— Work required —
Convert every line of the rows below into a two-column Markdown table headed Line number and Line text. Number the lines in order and leave out blank lines.

— Records of locating words and elements —
= = = = =

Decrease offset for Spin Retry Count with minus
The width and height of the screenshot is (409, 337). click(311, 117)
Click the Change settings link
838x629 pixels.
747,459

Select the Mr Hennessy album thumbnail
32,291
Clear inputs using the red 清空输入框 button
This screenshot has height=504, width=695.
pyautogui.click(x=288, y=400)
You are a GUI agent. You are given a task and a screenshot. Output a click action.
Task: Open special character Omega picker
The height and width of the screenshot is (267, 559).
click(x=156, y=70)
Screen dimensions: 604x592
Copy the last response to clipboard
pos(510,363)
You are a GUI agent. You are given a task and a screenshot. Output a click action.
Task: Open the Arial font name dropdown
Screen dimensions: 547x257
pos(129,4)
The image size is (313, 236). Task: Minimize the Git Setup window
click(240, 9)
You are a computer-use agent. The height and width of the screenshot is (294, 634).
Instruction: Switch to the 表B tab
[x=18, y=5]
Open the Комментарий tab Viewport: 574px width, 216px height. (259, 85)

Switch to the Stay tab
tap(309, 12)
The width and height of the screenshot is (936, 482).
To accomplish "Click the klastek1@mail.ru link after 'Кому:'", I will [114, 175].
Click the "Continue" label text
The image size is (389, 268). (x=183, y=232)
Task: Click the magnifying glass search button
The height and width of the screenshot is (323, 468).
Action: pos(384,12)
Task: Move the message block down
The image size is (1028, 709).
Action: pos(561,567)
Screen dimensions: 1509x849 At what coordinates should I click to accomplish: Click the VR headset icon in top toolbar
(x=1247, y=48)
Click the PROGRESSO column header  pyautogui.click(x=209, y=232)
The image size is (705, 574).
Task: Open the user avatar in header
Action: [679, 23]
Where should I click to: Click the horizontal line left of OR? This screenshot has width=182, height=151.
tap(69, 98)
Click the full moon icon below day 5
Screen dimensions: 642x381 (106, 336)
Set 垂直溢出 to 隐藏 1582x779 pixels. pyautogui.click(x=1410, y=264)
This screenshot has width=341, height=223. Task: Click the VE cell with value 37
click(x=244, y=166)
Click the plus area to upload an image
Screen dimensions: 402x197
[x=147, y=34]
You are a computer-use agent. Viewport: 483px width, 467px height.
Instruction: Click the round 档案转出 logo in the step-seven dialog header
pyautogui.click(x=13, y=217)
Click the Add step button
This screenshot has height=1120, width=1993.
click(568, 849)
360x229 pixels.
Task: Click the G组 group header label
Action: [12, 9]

= = = = =

— Written response —
| Line number | Line text |
|---|---|
| 1 | Decrease offset for Spin Retry Count with minus |
| 2 | The width and height of the screenshot is (409, 337). click(311, 117) |
| 3 | Click the Change settings link |
| 4 | 838x629 pixels. |
| 5 | 747,459 |
| 6 | Select the Mr Hennessy album thumbnail |
| 7 | 32,291 |
| 8 | Clear inputs using the red 清空输入框 button |
| 9 | This screenshot has height=504, width=695. |
| 10 | pyautogui.click(x=288, y=400) |
| 11 | You are a GUI agent. You are given a task and a screenshot. Output a click action. |
| 12 | Task: Open special character Omega picker |
| 13 | The height and width of the screenshot is (267, 559). |
| 14 | click(x=156, y=70) |
| 15 | Screen dimensions: 604x592 |
| 16 | Copy the last response to clipboard |
| 17 | pos(510,363) |
| 18 | You are a GUI agent. You are given a task and a screenshot. Output a click action. |
| 19 | Task: Open the Arial font name dropdown |
| 20 | Screen dimensions: 547x257 |
| 21 | pos(129,4) |
| 22 | The image size is (313, 236). Task: Minimize the Git Setup window |
| 23 | click(240, 9) |
| 24 | You are a computer-use agent. The height and width of the screenshot is (294, 634). |
| 25 | Instruction: Switch to the 表B tab |
| 26 | [x=18, y=5] |
| 27 | Open the Комментарий tab Viewport: 574px width, 216px height. (259, 85) |
| 28 | Switch to the Stay tab |
| 29 | tap(309, 12) |
| 30 | The width and height of the screenshot is (936, 482). |
| 31 | To accomplish "Click the klastek1@mail.ru link after 'Кому:'", I will [114, 175]. |
| 32 | Click the "Continue" label text |
| 33 | The image size is (389, 268). (x=183, y=232) |
| 34 | Task: Click the magnifying glass search button |
| 35 | The height and width of the screenshot is (323, 468). |
| 36 | Action: pos(384,12) |
| 37 | Task: Move the message block down |
| 38 | The image size is (1028, 709). |
| 39 | Action: pos(561,567) |
| 40 | Screen dimensions: 1509x849 At what coordinates should I click to accomplish: Click the VR headset icon in top toolbar |
| 41 | (x=1247, y=48) |
| 42 | Click the PROGRESSO column header  pyautogui.click(x=209, y=232) |
| 43 | The image size is (705, 574). |
| 44 | Task: Open the user avatar in header |
| 45 | Action: [679, 23] |
| 46 | Where should I click to: Click the horizontal line left of OR? This screenshot has width=182, height=151. |
| 47 | tap(69, 98) |
| 48 | Click the full moon icon below day 5 |
| 49 | Screen dimensions: 642x381 (106, 336) |
| 50 | Set 垂直溢出 to 隐藏 1582x779 pixels. pyautogui.click(x=1410, y=264) |
| 51 | This screenshot has width=341, height=223. Task: Click the VE cell with value 37 |
| 52 | click(x=244, y=166) |
| 53 | Click the plus area to upload an image |
| 54 | Screen dimensions: 402x197 |
| 55 | [x=147, y=34] |
| 56 | You are a computer-use agent. Viewport: 483px width, 467px height. |
| 57 | Instruction: Click the round 档案转出 logo in the step-seven dialog header |
| 58 | pyautogui.click(x=13, y=217) |
| 59 | Click the Add step button |
| 60 | This screenshot has height=1120, width=1993. |
| 61 | click(568, 849) |
| 62 | 360x229 pixels. |
| 63 | Task: Click the G组 group header label |
| 64 | Action: [12, 9] |